The actual practices incorporated in State level FASD programming have seldom been rigorously evaluated and, in some cases, have not been reviewed recently for content, extent of desired coverage attained, appropriateness of implementation, or to determine if there are service gaps along the continuum.
State AOD Agencies may wish to consider:
Establishing focused treatment aftercare programs for treatment program graduates who have given birth to one or more children with FASD. Such programs should include coordination with primary health care, social and vocational support services and family/marriage counseling services at a minimum;
Encouraging and supporting the development and implementation of “in reach” protocols at all venues in which health care providers may come in contact with women who may be at high risk for having (or who already may have) a child with FASD. The literature suggests that such programs could be especially effective within public health settings. “In reach” may be thought of as the practice of piggy-backing a prevention intervention on a patient or client visit scheduled for another purpose.

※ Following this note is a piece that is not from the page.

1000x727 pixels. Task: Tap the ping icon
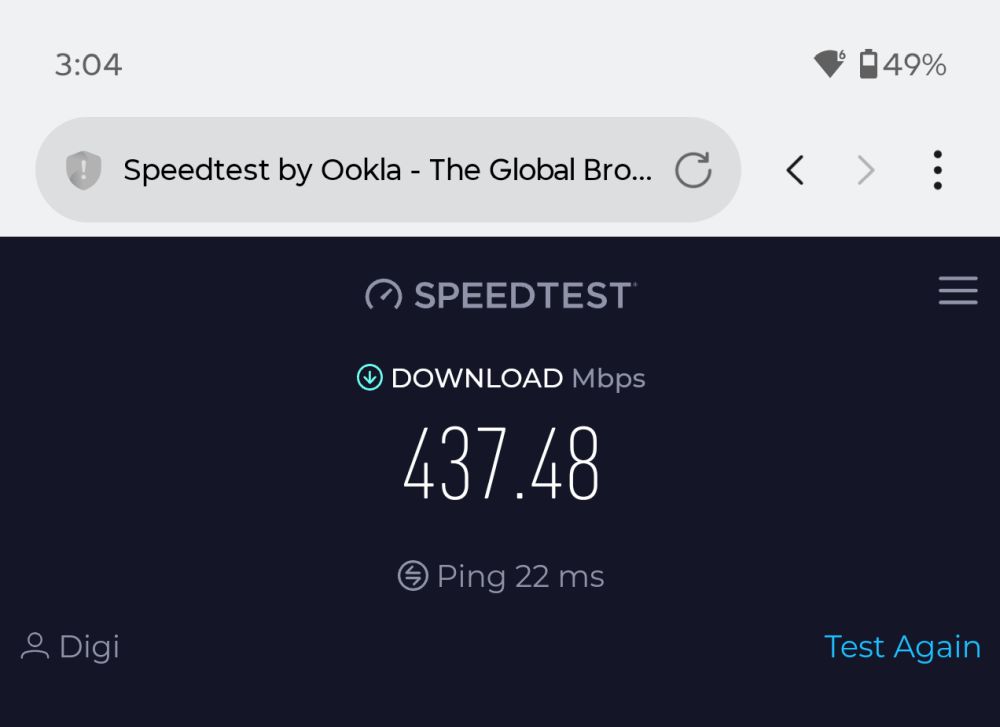(x=412, y=576)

Health care personnel involved must be trained in AOD screening, brief interventions, and referrals to treatment;
Reviewing and revising licensure/accreditation standards for prevention and treatment providers, as necessary, to ensure that they incorporate appropriate provisions for the provider’s role in reducing the incidence of FAS and other negative consequences of prenatal exposure to alcohol;
In working with State mental health authorities who deliver services to clients with co-occurring substance abuse and mental health disorders, State AOD Agencies should emphasize the importance of ensuring that mental health facilities routinely identify women at high risk of having an FASD child and are capable of providing appropriate services; and
Identifying and developing joint or complementary programming around FASD reduction with other relevant State and local agencies and organizations, e.g., the recipient of the Maternal and Child Health Block Grant; State Educational Authorities; Women, Infants and Children (WIC) clinics, etc.FUTURE RESEARCH
More FASD reduction research is needed (National Institute on Alcohol Abuse and Alcoholism, 2000) to advance the current state of knowledge and to arm State systems with interventions that are demonstrably efficient and effective. Key elements for future FASD prevention research include: refining prevalence estimates; precisely articulating social and medical risk factors; obtaining further information on the role of the male partner in reducing risk; developing accurate instruments for identifying high-risk women; and expanding community trials (May, 1996). Specific topics for further study might include:
Assigning clients to brief versus extended interventions, and examining coercive versus voluntary treatment (Miller & Rollnick, 1991);
Investigating the relative merits of group versus individual therapy (Stratton et al., 1996); and
Evaluating case management models, environmental change techniques, and support groups for FAS mothers (Meyers & Smith, 1995; Meyers et al., 1996).
NIAAA encourages research that provides comparative information on new interventions and existing practices. Such information helps State-level decision-makers allocate resources and also helps to promote the timely dissemination and adoption of research-based FASD interventions.